COMPITO RICHIESTO 1: Nei record, riscrivi il tratto dalla riga che contiene "This screenshot has height=999, width=1050." fino alla riga che contiene "This screenshot has height=819, width=1456. What", sostituendo "Identify the location of" con "Find the position of" e lasciando invariato tutto il resto.

BRANO DATO:
·····
Era una delle norme che avrebbero tutelato i lavoratori e le imprese edili serie, quelle che investono nella qualità della manodopera e che non puntano ad ottenere un appalto scaricandone i costi sui lavoratori. Era la norma che non rendeva...

Era una delle norme che avrebbero tutelato i lavoratori e le imprese edili serie, quelle che investono nella qualità della manodopera e che non puntano ad ottenere un appalto scaricandone i costi sui lavoratori. Era la norma che non rendeva possibile applicare la logica del massimo ribasso al costo del lavoro.

La mancata adozione di questo provvedimento, o meglio, la modifica dell'articolo 13 del decreto correttivo del codice degli appalti all’ultimo momento e in contrasto con gli impegni già assunti – commenta Antonella Pagliantini. Segretaria provinciale Fillea Cgil - farà in modo che l'onere di verificare il livello di tutela dei lavoratori in un appalto, venga scaricato sulle amministrazioni che dovranno verificare semplicemente il rispetto dei prezzi dei lavori da “listino” regionale. Il risultato finale, per i lavoratori, sarà il massimo ribasso di stipendi e tutele.

Secondo la Fillea Cgil, è stato fatto un incredibile passo indietro rispetto alla previsione di scorporare dagli importi soggetti al massimo ribasso i costi per la manodopera in analogia con quelli per la sicurezza, che già oggi devono essere individuati e non possono subire ribassi in sede di gara. Qualcuno sostiene che ci sarebbero state complicazioni nell'applicazione delle norme che avrebbero assicurato il rispetto degli obblighi prescritti per la tutela dei diritti dei lavoratori impiegati nell’esecuzione delle commesse pubbliche. Secondo la Fillea Cgil, è invece inaccettabile la logica di scaricare sempre sui lavoratori l'inadeguatezza del sistema Italia sugli appalti.
·····
DATI FORNITI:
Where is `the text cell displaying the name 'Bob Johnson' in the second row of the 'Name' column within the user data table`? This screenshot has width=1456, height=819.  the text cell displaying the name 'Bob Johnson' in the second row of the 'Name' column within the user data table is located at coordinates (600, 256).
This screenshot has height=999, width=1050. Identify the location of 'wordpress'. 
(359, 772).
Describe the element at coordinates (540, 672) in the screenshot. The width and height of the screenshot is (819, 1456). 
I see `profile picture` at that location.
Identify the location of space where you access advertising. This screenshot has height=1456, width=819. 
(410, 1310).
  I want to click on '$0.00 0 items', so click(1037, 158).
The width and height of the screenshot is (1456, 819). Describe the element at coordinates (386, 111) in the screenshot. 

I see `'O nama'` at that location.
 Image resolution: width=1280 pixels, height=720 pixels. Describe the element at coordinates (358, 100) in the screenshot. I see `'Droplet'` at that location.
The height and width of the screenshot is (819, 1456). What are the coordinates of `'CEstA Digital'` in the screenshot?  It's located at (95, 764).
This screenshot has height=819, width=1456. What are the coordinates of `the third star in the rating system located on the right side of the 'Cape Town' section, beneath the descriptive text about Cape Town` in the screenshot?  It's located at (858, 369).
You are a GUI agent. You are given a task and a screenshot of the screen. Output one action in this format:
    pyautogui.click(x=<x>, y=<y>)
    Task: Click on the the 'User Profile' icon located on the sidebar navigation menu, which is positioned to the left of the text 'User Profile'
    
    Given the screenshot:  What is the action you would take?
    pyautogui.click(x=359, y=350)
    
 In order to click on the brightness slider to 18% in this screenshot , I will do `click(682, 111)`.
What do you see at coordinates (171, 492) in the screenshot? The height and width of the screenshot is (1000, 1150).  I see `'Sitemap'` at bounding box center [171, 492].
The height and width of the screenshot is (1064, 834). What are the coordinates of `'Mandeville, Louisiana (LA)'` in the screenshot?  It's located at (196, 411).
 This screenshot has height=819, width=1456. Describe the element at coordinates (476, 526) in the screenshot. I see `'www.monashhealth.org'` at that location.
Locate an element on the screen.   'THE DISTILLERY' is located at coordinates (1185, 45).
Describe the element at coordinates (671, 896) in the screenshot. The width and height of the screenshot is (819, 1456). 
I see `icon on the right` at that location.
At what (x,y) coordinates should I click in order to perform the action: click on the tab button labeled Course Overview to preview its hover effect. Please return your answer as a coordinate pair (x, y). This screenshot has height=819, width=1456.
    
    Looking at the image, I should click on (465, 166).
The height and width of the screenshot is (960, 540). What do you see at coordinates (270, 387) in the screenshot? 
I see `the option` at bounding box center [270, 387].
·····
COMPITO RICHIESTO 2: Nel brano sul codice degli appalti, per quale motivo la modifica dell'articolo 13 porterà i lavoratori al massimo ribasso di stipendi e tutele?

RISPOSTA ESERCIZIO 1:
This screenshot has height=999, width=1050. Find the position of 'wordpress'. 
(359, 772).
Describe the element at coordinates (540, 672) in the screenshot. The width and height of the screenshot is (819, 1456). 
I see `profile picture` at that location.
Find the position of space where you access advertising. This screenshot has height=1456, width=819. 
(410, 1310).
  I want to click on '$0.00 0 items', so click(1037, 158).
The width and height of the screenshot is (1456, 819). Describe the element at coordinates (386, 111) in the screenshot. 

I see `'O nama'` at that location.
 Image resolution: width=1280 pixels, height=720 pixels. Describe the element at coordinates (358, 100) in the screenshot. I see `'Droplet'` at that location.
The height and width of the screenshot is (819, 1456). What are the coordinates of `'CEstA Digital'` in the screenshot?  It's located at (95, 764).
This screenshot has height=819, width=1456. What are the coordinates of `the third star in the rating system located on the right side of the 'Cape Town' section, beneath the descriptive text about Cape Town` in the screenshot?  It's located at (858, 369).

RISPOSTA ESERCIZIO 2: La modifica scarica sulle amministrazioni l'onere di verificare il livello di tutela dei lavoratori in un appalto. Le amministrazioni dovranno però limitarsi a controllare il rispetto dei prezzi dei lavori indicati nel "listino" regionale. Il costo della manodopera resterà quindi soggetto alla logica del massimo ribasso.